The Bush administration says it hopes a United Nations envoy to Burma can continue his work to end a crackdown on pro-democracy demonstrators by the country's military junta. From the White House, VOA's Michael Bowman reports.
White House spokeswoman Dana Perino says the United States remains concerned about reports of violence and intimidation against civilian protesters by Burma's military. At the same time, she noted some positive developments -- specifically a meeting between a U.N. representative and the country's best-known dissident.
"The United States is pleased that U.N. Special Envoy [Ibrahim] Gambari was able to see Aung San Suu Kyi. Mr. Gambari remains in Burma in order to see the top junta leader, Than Shwe. We think it is important that they meet, and that a process of national reconciliation can begin."

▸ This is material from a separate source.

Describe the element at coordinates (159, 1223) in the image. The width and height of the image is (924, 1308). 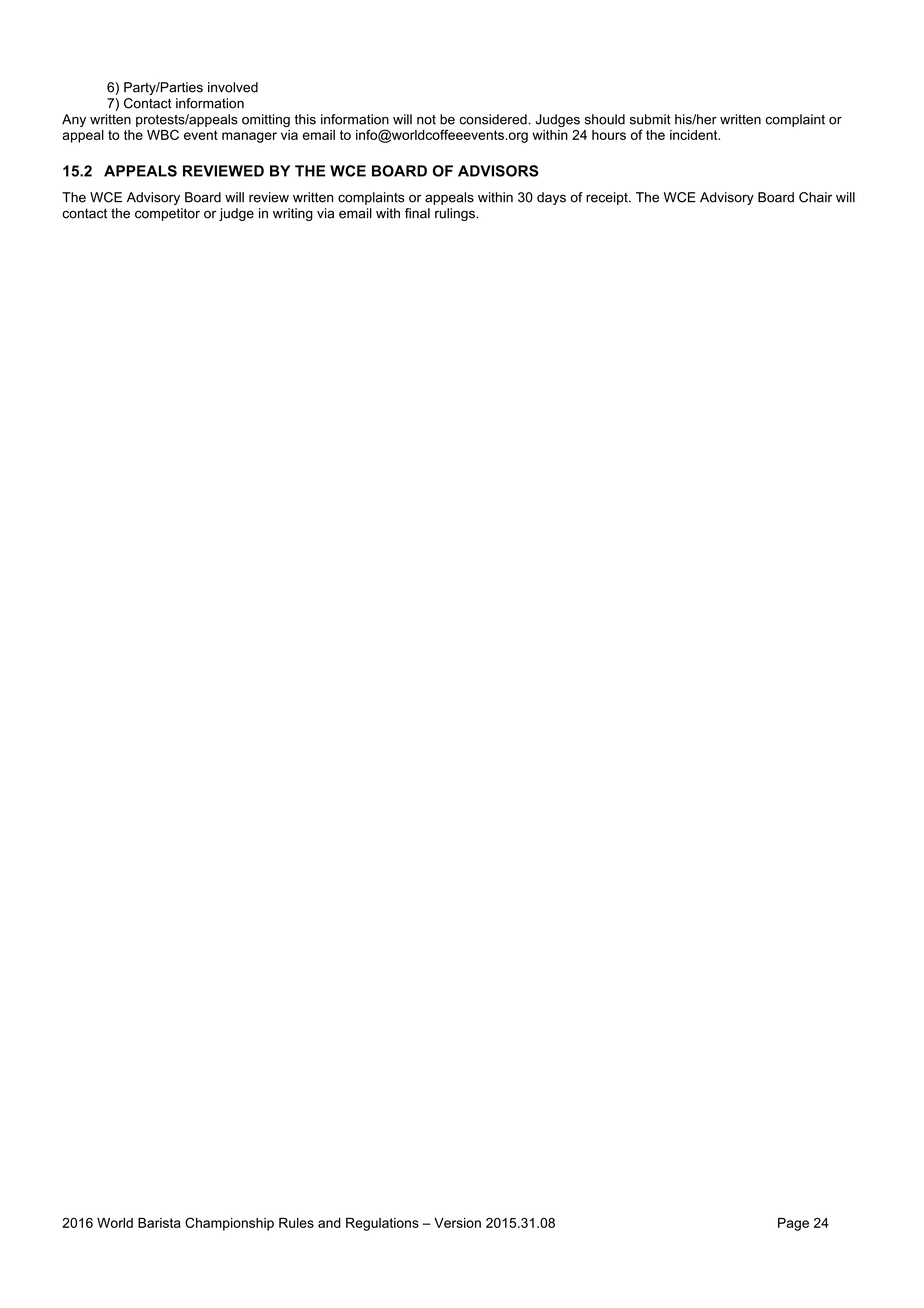
I see `Barista` at that location.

Perino says the United States is committed to working with the international community to move Burma on a peaceful path to democracy. To that end, she noted the important roles played by some of Burma's neighbors, especially China, in working to defuse the current crisis and find a long-term solution.
So far, Burma's military leaders have signaled no appetite to allow peaceful protest, much less embrace democratic reform. Last week, troops opened fire on thousands of Buddhist monks and other demonstrators in Rangoon. The government says 10 people died, but some independent observers and diplomats say the death toll from the incident is likely far higher.